* **Source extract**
You are viewing a plain text version of this content. The canonical link for it is here.
Posted to github@arrow.apache.org by GitBox <gi...@apache.org> on 2021/08/25 21:33:30 UTC

[GitHub] [arrow] rok commented on a change in pull request #10997: ARROW-13218: [Format] Clarify interpretation of timestamp values

rok commented on a change in pull request #10997:
URL: https://github.com/apache/arrow/pull/10997#discussion_r696129093



##########
File path: format/Schema.fbs
##########
@@ -214,58 +214,123 @@ table Time {
   bitWidth: int = 32;
 }
 
-/// Time elapsed from the Unix epoch, 00:00:00.000 on 1 January 1970, excluding
-/// leap seconds, as a 64-bit integer. Note that UNIX time does not include
-/// leap seconds.
+/// Timestamp is a 64-bit signed integer representing an elapsed time since a
+/// fixed epoch, stored in either of four units: seconds, milliseconds,
+/// microseconds or nanoseconds, and is optionally annotated with a timezone.
+///
+/// Timestamp values do not include any leap seconds (in other words, all
+/// days are considered 86400 seconds long).

* **Information supplied**
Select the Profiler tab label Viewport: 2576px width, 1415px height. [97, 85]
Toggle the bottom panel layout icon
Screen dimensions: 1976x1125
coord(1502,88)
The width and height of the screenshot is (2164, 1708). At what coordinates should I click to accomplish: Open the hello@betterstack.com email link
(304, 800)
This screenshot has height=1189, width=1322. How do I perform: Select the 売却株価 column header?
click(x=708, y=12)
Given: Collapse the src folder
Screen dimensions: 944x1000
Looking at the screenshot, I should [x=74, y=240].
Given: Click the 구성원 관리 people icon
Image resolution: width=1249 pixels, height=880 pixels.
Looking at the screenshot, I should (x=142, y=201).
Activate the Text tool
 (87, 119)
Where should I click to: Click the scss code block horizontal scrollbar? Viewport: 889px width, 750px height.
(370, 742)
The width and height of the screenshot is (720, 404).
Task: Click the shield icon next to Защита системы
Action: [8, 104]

* **Task requirements**
**1.** Answer these questions about the Arrow pull request comment:
(a) What number is the pull request?
(b) Which file does the diff change?
(c) According to the new comment, how many seconds long is every day considered to be?
**2.** Continue the timestamp comment in the Arrow pull request diff, starting after its final line.
The material plays no part in this.

* **Results for the exercise**
**1.**
(a) #10997
(b) format/Schema.fbs
(c) 86400

**2.**
+///
+/// Timestamps with a non-empty timezone
+/// ------------------------------------
+///
+/// If a Timestamp column has a non-empty timezone value, its epoch is
+/// 1970-01-01 00:00:00 (January 1st 1970, midnight) in the *UTC* timezone
+/// (the Unix epoch), regardless of the Timestamp's own timezone.
+///
+/// Therefore, timestamp values with a non-empty timezone correspond to
+/// physical points in time together with some additional information about
+/// how the data was obtained and/or how to display it (the timezone).
+///
+///   For example, the timestamp value 0 with the timezone string "Europe/Paris"
+///   corresponds to "January 1st 1970, 00h00" in the UTC timezone, but could
+///   also be displayed as "January 1st 1970, 01h00" in the Europe/Paris timezone
+///   (which is the same physical point in time).
+///
+/// One consequence is that timestamp values with a non-empty timezone
+/// can be compared and ordered directly, since they all share the same
+/// well-known point of reference (the Unix epoch).
+///
+/// Timestamps with an unset / empty timezone
+/// -----------------------------------------
+///
+/// If a Timestamp column has no timezone value, its epoch is
+/// 1970-01-01 00:00:00 (January 1st 1970, midnight) in an *unknown* timezone.
+///
+/// Therefore, timestamp values without a timezone cannot be meaningfully
+/// interpreted as physical points in time, but only as calendar / clock
+/// indications ("wall clock time") in an unspecified timezone.
+///
+///   For example, the timestamp value 0 with an empty timezone string
+///   corresponds to "January 1st 1970, 00h00" in an unknown timezone: there
+///   is not enough information to interpret it as a well-defined physical
+///   point in time.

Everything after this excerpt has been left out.